What India can learn from the debate on secular stagnation in the West.

Indian readers may be forgiven for thinking that when we hear the phrase "secular stagnation," the opposite of it must be something like communal growth. But jokes aside, the bubbling debate over the idea of secular stagnation in the West may prove to have far-reaching intellectual and practical consequences for the world. The debate was given a boost recently by Larry Summers in a speech to the IMF, in which he worried about the fact that America had not been able to achieve either its potential growth or full employment despite near zero interest rates. There is a worry that a Japan-like stagnation may be in the offing if radical measures are not adopted. The radical measures being proposed turn conventional logic on its head: negative interest rates and cheap credit are good; if inflation is one way of achieving that, so be it; debt, whether public or private, is not something to worry about, especially if real interest rates can be made negative; savings would be bad at this juncture and so forth. It is, as Krugman put it, as if "normal rules" don't apply anymore.
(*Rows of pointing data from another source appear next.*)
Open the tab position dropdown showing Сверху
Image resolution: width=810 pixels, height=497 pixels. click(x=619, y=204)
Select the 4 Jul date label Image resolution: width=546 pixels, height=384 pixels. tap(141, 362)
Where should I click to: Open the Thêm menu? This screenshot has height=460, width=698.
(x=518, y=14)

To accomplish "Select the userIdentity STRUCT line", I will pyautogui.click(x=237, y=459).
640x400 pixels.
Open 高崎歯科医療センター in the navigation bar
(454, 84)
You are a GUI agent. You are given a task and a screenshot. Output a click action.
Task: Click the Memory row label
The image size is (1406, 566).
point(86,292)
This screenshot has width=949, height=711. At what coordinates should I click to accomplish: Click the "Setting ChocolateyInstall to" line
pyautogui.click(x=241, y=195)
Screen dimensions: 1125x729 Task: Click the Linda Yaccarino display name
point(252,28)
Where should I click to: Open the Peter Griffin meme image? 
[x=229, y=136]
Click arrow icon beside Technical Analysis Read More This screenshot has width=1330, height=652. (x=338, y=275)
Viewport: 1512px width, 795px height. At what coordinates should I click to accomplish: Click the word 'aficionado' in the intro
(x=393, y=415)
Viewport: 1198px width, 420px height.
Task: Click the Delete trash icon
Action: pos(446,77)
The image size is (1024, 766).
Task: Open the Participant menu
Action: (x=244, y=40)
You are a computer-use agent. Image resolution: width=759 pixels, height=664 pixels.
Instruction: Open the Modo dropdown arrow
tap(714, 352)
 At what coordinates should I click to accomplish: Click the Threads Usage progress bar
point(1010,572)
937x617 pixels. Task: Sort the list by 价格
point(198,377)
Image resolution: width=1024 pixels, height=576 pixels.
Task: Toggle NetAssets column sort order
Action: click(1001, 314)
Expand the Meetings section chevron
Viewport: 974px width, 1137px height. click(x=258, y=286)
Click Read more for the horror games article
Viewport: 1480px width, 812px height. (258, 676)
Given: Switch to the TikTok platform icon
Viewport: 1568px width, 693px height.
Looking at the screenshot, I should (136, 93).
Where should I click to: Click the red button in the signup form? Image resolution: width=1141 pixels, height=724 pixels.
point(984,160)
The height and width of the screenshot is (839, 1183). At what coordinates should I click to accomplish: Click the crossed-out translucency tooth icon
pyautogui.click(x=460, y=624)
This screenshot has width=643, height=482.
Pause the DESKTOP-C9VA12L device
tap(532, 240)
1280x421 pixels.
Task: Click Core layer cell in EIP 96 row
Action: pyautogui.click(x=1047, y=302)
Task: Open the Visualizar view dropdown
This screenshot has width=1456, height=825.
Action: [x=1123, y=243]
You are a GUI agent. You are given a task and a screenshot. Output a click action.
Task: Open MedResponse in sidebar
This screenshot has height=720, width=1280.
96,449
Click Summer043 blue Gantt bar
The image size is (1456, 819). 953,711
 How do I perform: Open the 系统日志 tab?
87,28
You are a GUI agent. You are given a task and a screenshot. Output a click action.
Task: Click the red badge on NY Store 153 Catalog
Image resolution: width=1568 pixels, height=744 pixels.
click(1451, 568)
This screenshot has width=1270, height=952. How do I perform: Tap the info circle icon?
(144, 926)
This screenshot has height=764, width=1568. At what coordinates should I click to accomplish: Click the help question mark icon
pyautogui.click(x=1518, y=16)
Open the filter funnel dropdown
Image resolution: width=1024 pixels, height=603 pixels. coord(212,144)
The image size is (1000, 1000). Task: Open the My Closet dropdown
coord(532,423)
Economists are more competent to debate the technical arguments behind the secular stagnation diagnosis and the proposed measures to combat it. But it is a fascinating moment in history and politics. Of course, the contexts are different, but there is a distinctly 19th century feel about the debates: they are deeply uncertain and take us back to some fundamental questions. This is so in four respects. First, now that the consensus around normal rules has shattered, there is just the sheer audacity of the experiments being proposed to induce negative interest rates: eliminating paper money, giving negative interests on deposits and so forth. In short, a lot of unconventional and unthinkable measures have come within the realm of possibility. This is a world that will require incredibly creative and nimble thinking, not dogmatic certainties.